Dataset entries
[Start of section]
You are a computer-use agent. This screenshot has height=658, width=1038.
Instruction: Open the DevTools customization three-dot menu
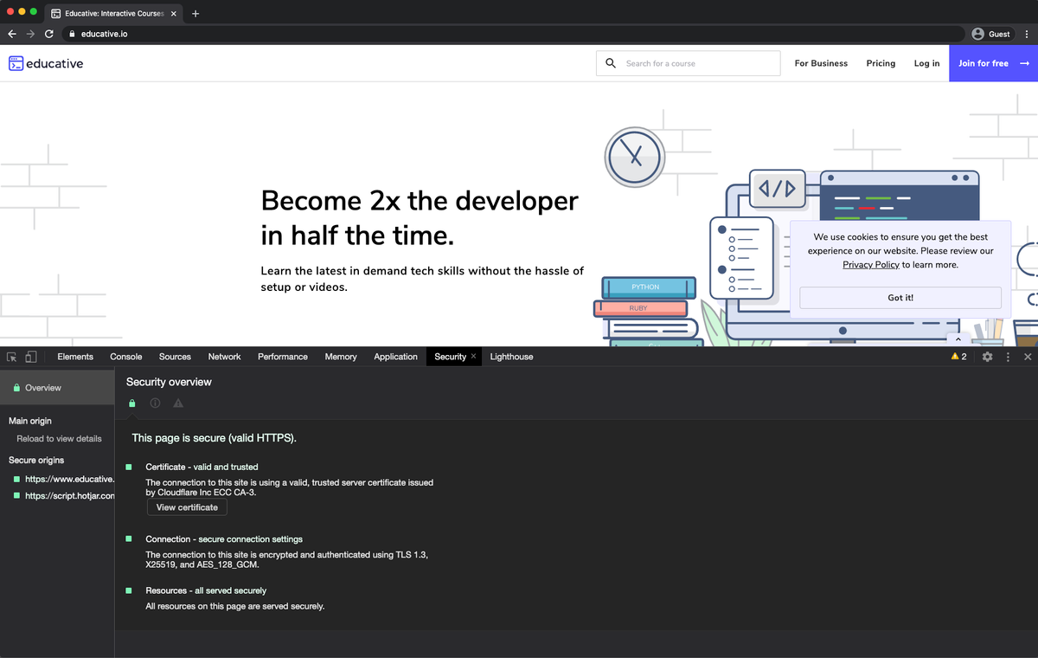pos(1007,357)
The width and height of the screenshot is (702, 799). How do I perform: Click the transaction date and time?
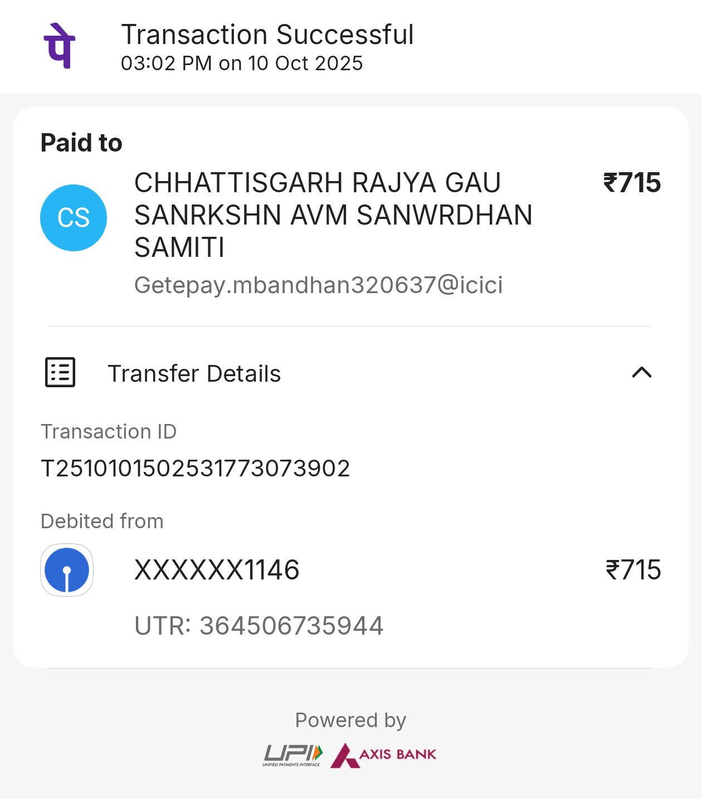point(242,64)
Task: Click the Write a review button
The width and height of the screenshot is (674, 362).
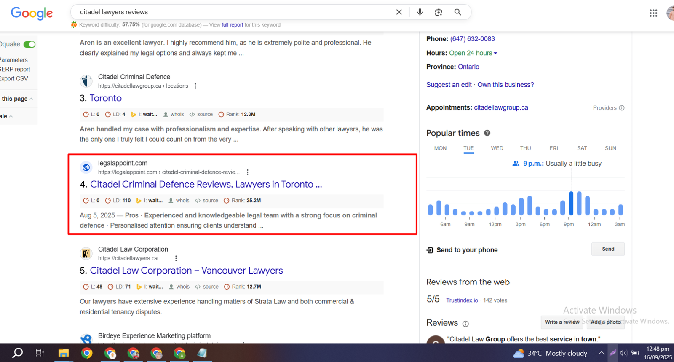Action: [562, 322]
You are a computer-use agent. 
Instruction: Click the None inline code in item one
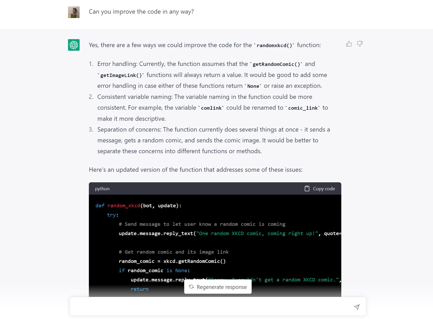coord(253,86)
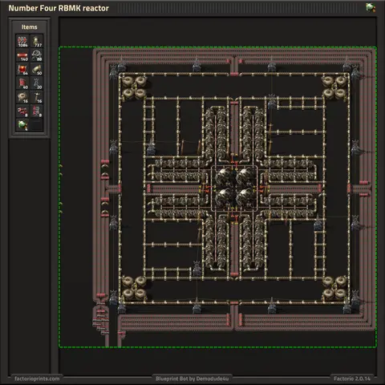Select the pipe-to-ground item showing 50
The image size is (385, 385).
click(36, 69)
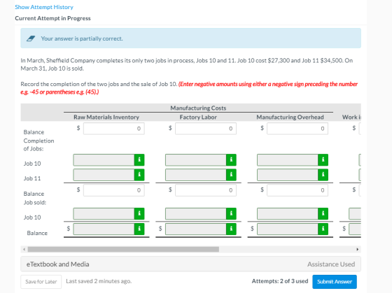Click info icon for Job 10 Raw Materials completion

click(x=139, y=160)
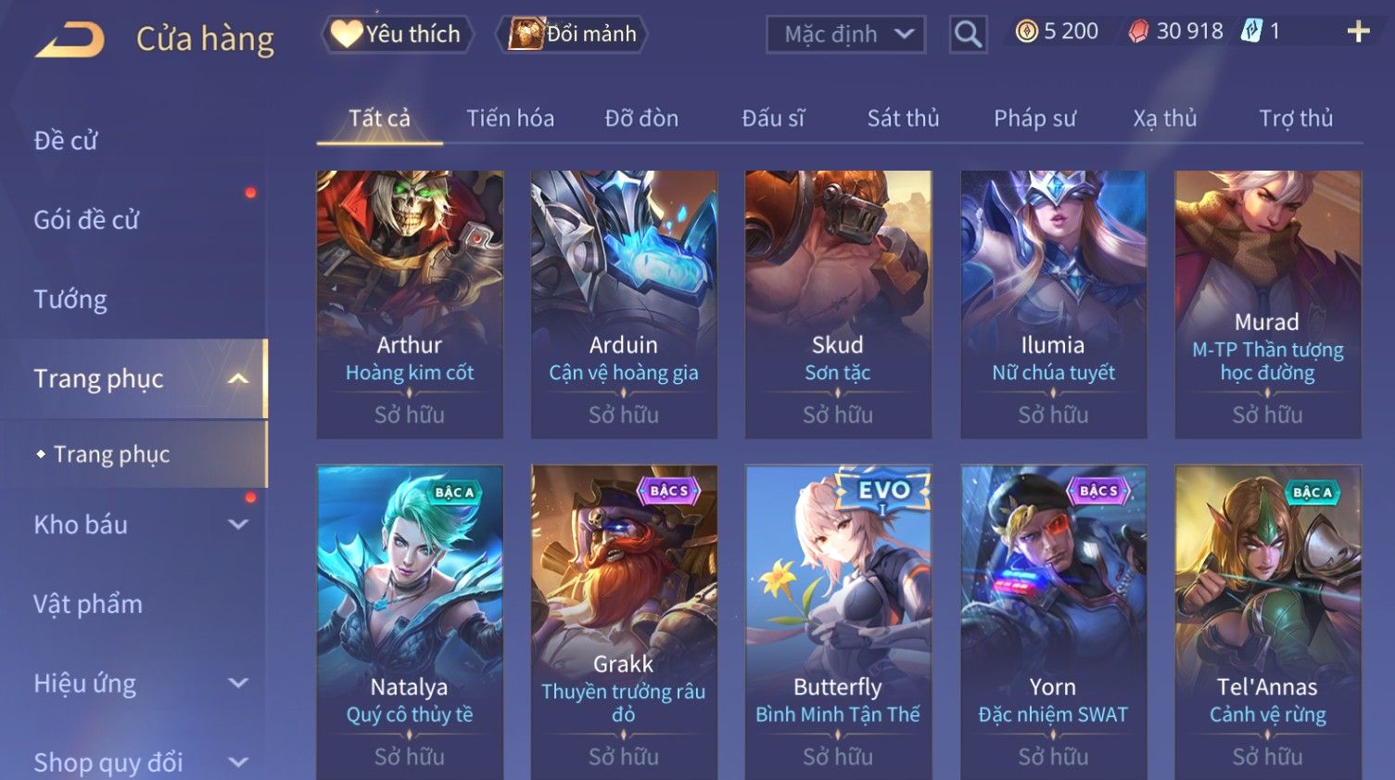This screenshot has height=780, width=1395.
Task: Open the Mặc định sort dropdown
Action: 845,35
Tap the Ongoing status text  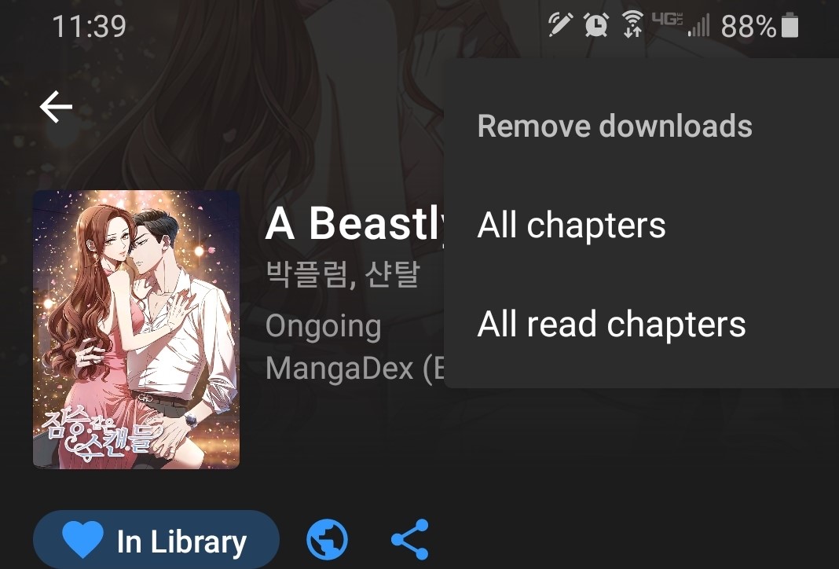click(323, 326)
[End of section]
[Start of section]
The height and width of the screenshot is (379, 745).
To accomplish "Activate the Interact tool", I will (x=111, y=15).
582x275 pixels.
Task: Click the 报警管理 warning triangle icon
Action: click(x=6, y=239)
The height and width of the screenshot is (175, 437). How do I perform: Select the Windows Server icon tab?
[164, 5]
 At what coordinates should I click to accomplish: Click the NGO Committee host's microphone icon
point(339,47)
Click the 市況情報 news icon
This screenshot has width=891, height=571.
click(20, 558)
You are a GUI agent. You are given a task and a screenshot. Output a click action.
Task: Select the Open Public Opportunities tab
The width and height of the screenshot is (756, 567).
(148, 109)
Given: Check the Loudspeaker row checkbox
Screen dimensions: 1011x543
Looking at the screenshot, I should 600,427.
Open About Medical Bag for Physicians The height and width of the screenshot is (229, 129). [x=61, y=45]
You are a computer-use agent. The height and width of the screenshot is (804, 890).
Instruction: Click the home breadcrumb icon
[End of section]
[Start of section]
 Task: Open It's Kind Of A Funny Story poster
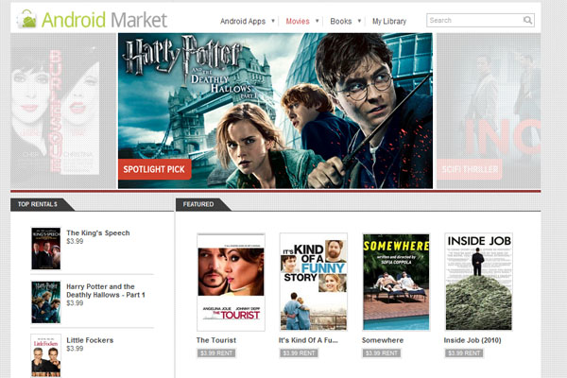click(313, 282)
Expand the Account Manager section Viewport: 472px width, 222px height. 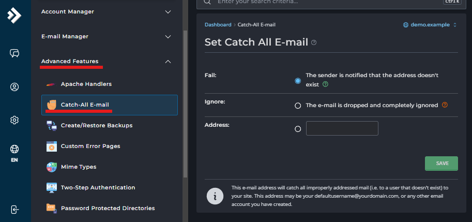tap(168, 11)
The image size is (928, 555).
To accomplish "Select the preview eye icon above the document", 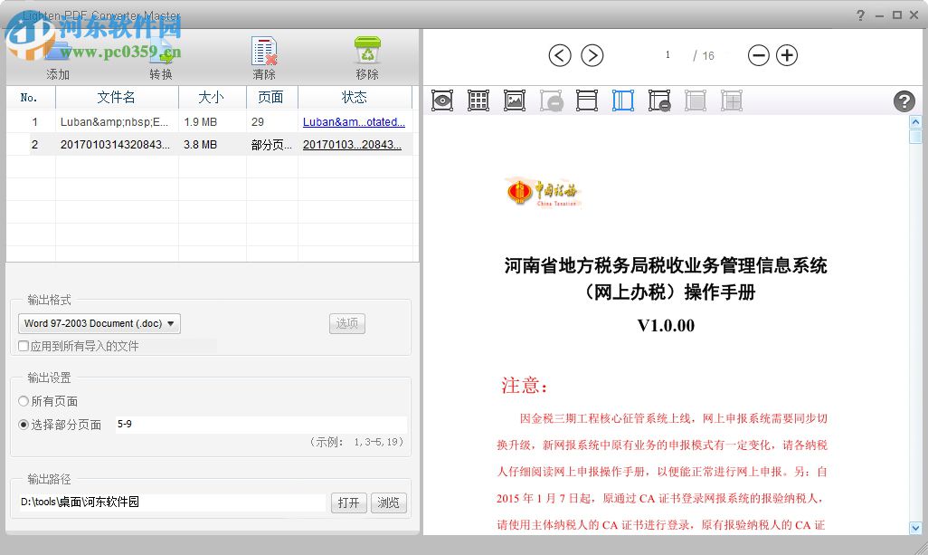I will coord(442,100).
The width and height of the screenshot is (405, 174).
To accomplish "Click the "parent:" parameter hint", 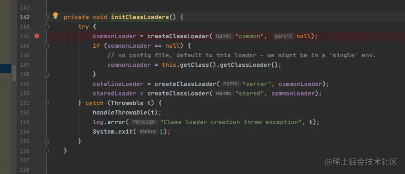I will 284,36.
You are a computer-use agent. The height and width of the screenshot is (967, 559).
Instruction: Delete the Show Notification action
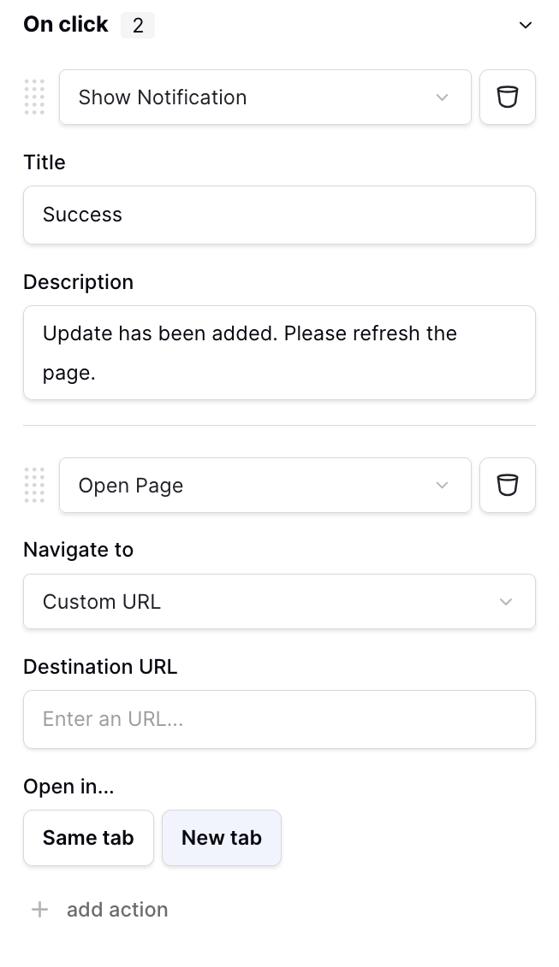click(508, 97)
[End of section]
▸ **Exercise goal**
After locating the line holding "You are a GUI" above, output exactly that line and every line after it through the line holding "Open About Medical". Include nothing else.

▸ **Output of the exercise**
You are a GUI agent. You are given a task and a screenshot. Output a click action.
Task: Select the Open Public Opportunities tab
The width and height of the screenshot is (756, 567).
(148, 109)
Given: Check the Loudspeaker row checkbox
Screen dimensions: 1011x543
Looking at the screenshot, I should 600,427.
Open About Medical Bag for Physicians The height and width of the screenshot is (229, 129). [x=61, y=45]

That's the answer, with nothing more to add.